Aligning EHR Data for Pediatric Leukemia With Standard Protocol Therapy.

Autor: Wood NM; Department of Pediatrics, Children's Mercy Hospital, Kansas City, MO.; Children's Mercy Research Institute, Kansas City, MO.; Department of Pediatrics, University of Missouri, Kansas City, MO., Davis S; Children's Mercy Research Institute, Kansas City, MO., Lewing K; Department of Pediatrics, Children's Mercy Hospital, Kansas City, MO.; Department of Pediatrics, University of Missouri, Kansas City, MO., Noel-MacDonnell J; Department of Pediatrics, Children's Mercy Hospital, Kansas City, MO.; Children's Mercy Research Institute, Kansas City, MO.; Department of Pediatrics, University of Missouri, Kansas City, MO., Glynn EF; Children's Mercy Research Institute, Kansas City, MO., Caragea D; Kansas State University, Manhattan, KS., Hoffman MA; Department of Pediatrics, Children's Mercy Hospital, Kansas City, MO.; Children's Mercy Research Institute, Kansas City, MO.; Department of Pediatrics, University of Missouri, Kansas City, MO.; Department of Biomedical and Health Informatics, University of Missouri, Kansas City, MO.
Jazyk: angličtina
Zdroj: JCO clinical cancer informatics [JCO Clin Cancer Inform] 2021 Mar; Vol. 5, pp. 239-251.
DOI: 10.1200/CCI.20.00144
Abstrakt: Purpose: Children with acute lymphoblastic leukemia (ALL) are treated according to risk-based protocols defined by the Children's Oncology Group (COG). Alignment between real-world clinical practice and protocol milestones is not widely understood. Aggregate deidentified electronic health record (EHR) data offer a useful resource to evaluate real-world clinical practice.

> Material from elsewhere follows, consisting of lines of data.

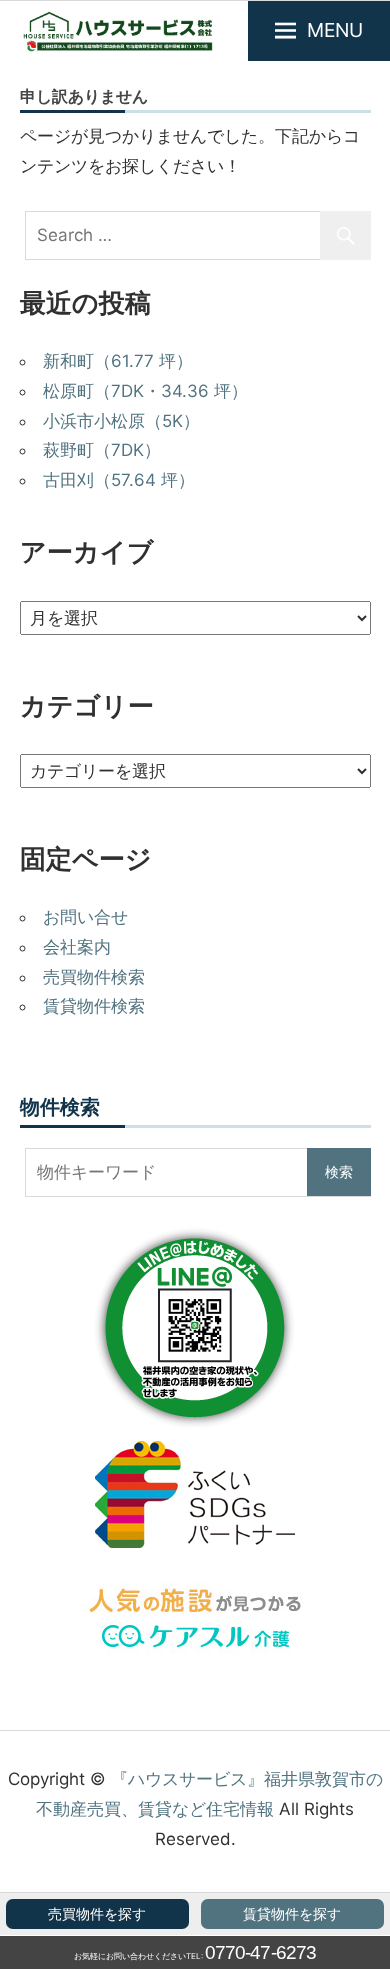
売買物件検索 (94, 977)
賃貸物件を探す (292, 1914)
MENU (335, 30)
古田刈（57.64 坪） (119, 480)
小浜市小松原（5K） (121, 421)
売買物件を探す (97, 1914)
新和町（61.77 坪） (118, 361)
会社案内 (77, 947)
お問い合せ (85, 917)
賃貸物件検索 (94, 1006)
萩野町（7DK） (102, 450)
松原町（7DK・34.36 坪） (145, 391)
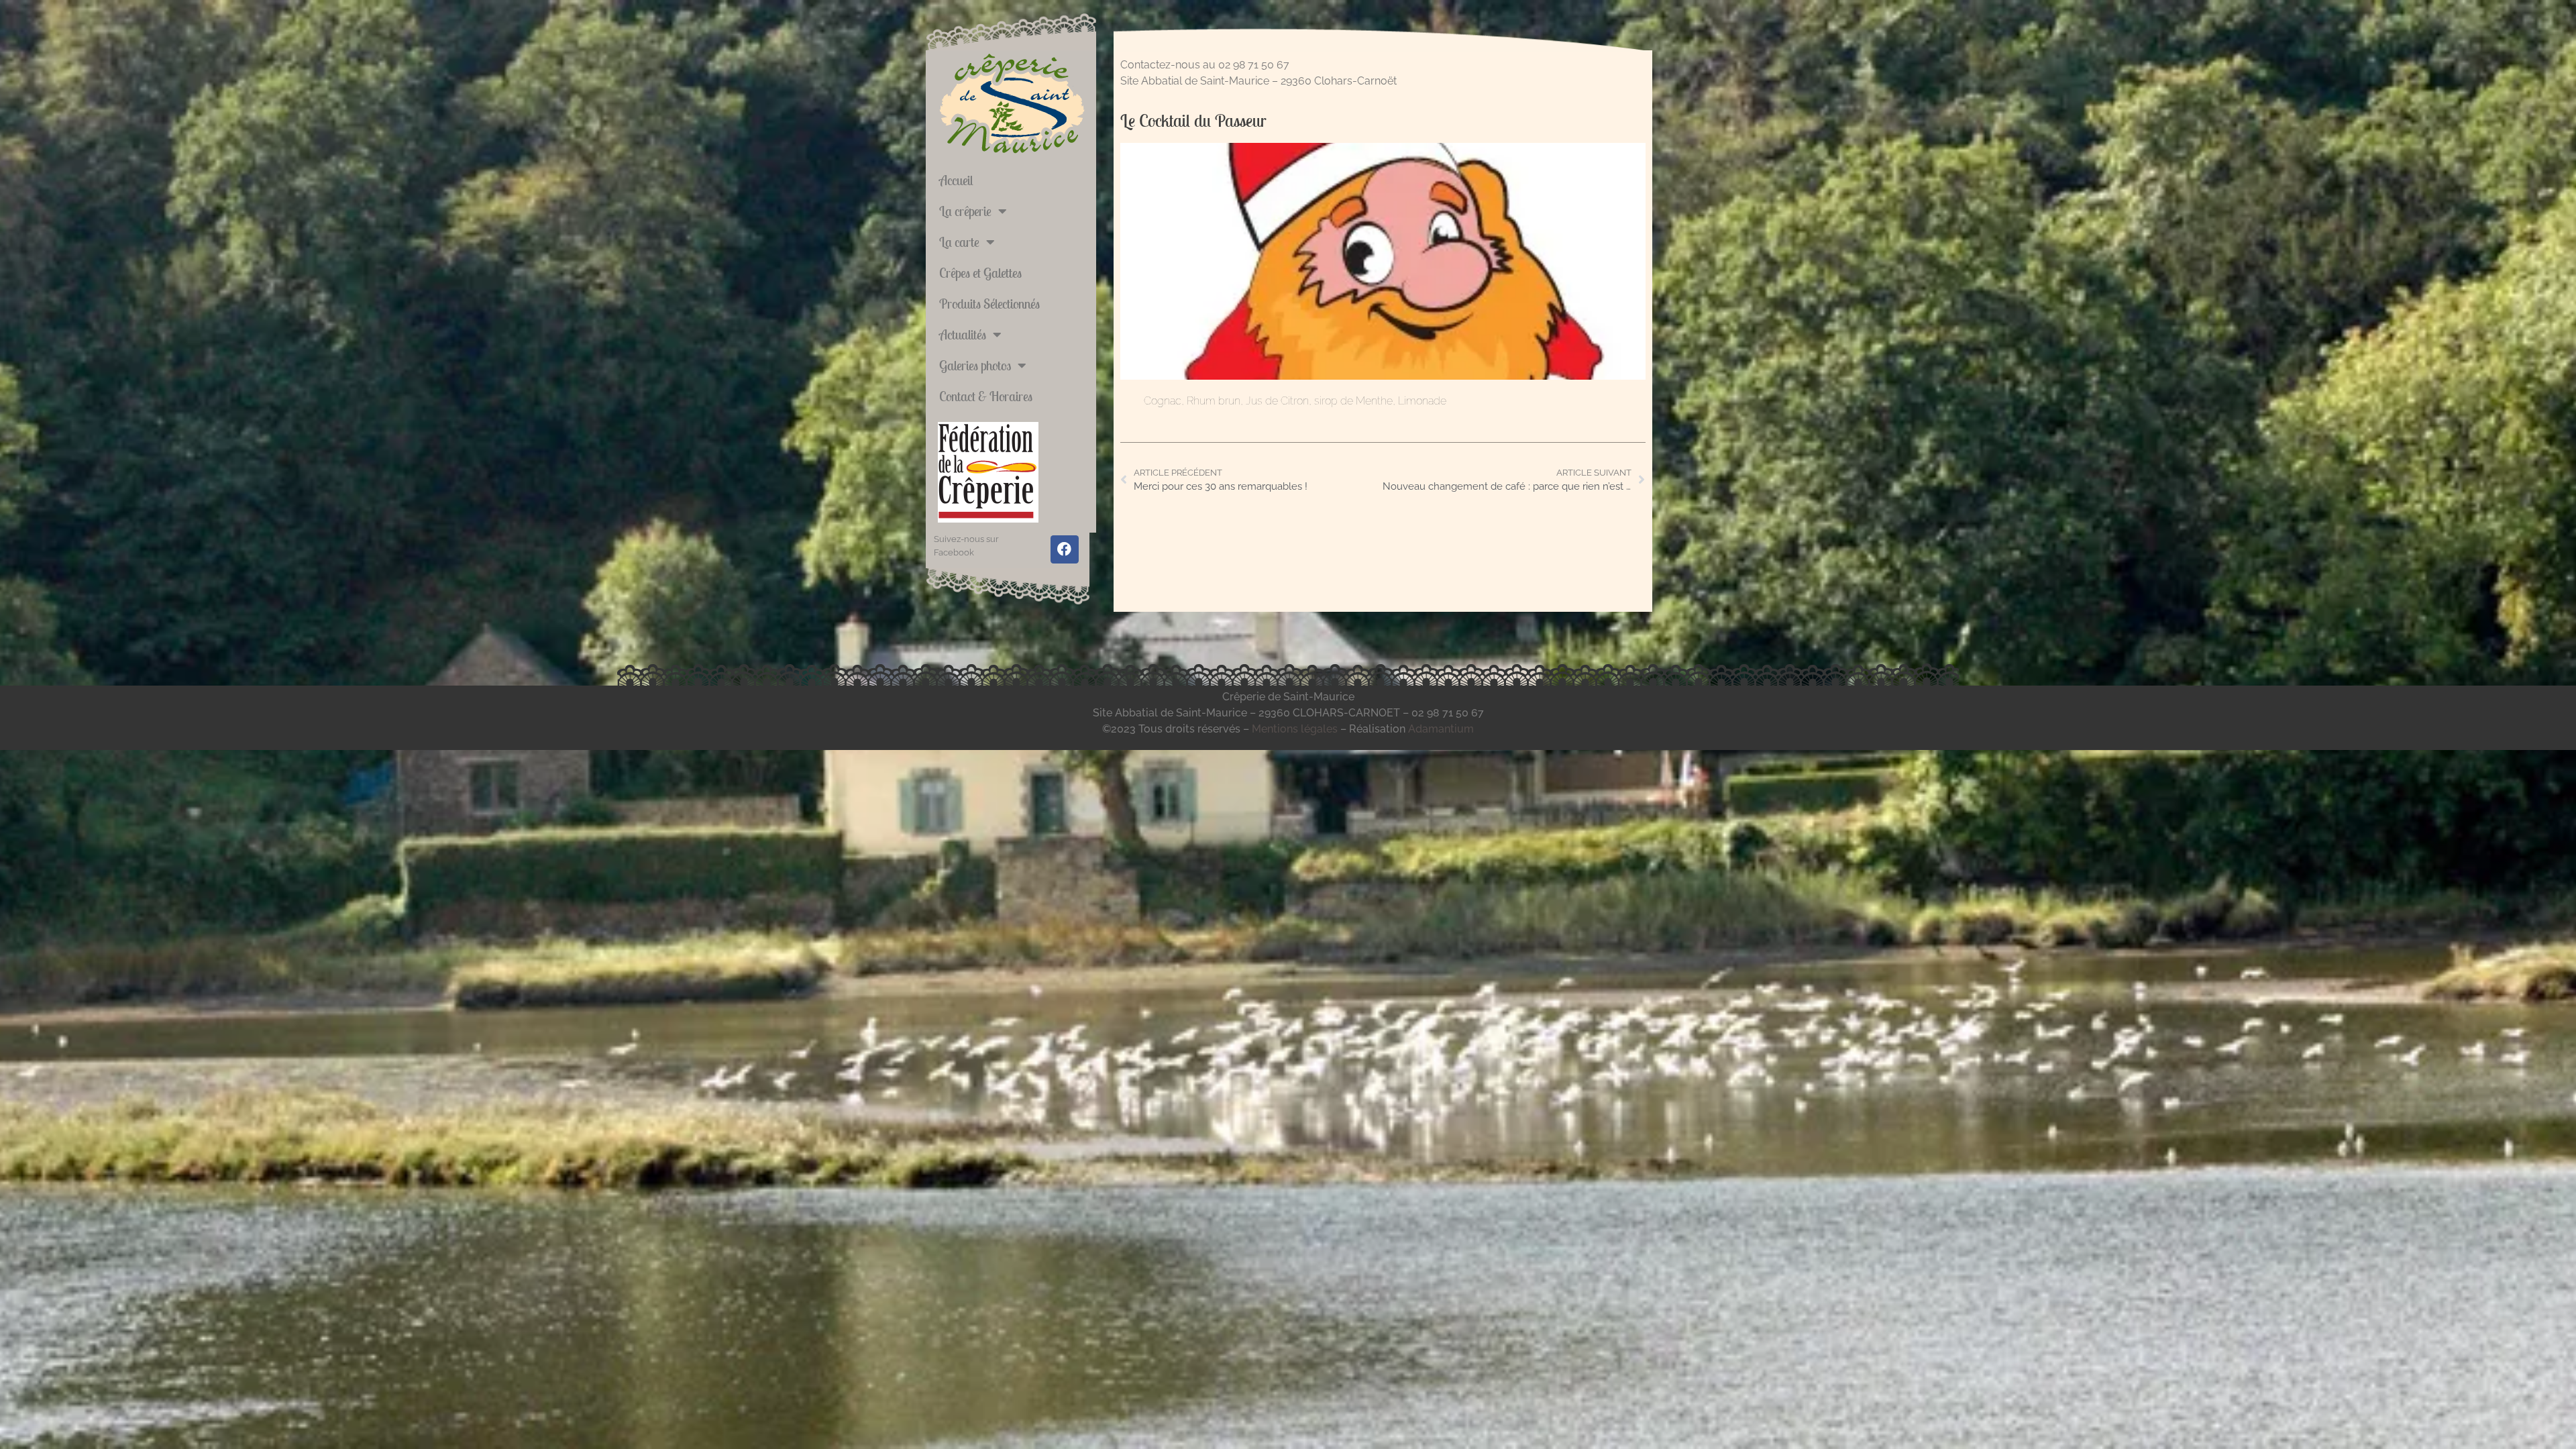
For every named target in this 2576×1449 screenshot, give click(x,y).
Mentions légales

Methods: A cohort of children with ALL was identified in the Cerner Health Facts deidentified aggregate EHR data. Manual review identified candidate procedural milestones. Automated methods were developed to classify likely standard-risk precursor B-cell ALL patients. Milestone procedures were adjusted relative to initiation of therapy and then aligned to the COG protocols for standard induction therapy.
Results: We identified 7,728 patients with pediatric ALL with 188,187 encounters. Records for lumbar punctures (LP) and bone marrow biopsies were frequently present in the data and were appropriate targets to evaluate guideline performance. Alluvial graph analysis of 14 health systems indicated that none of the systems have data from all three COG-recommended lumbar procedures for all patients but alignment demonstrated that most systems test at the recommended times.
Conclusion: Source-system variation introduces inconsistency and incompleteness into aggregate EHR data. Data visualization was helpful in characterizing and interpreting the data. Health systems with patients meeting the inclusion criteria demonstrated strong alignment with the recommended milestones for LP. Large-scale aggregate EHR data are useful to evaluate alignment of recommended versus actual clinical milestones in support of treating children with ALL. This work can inform other guideline and protocol driven care.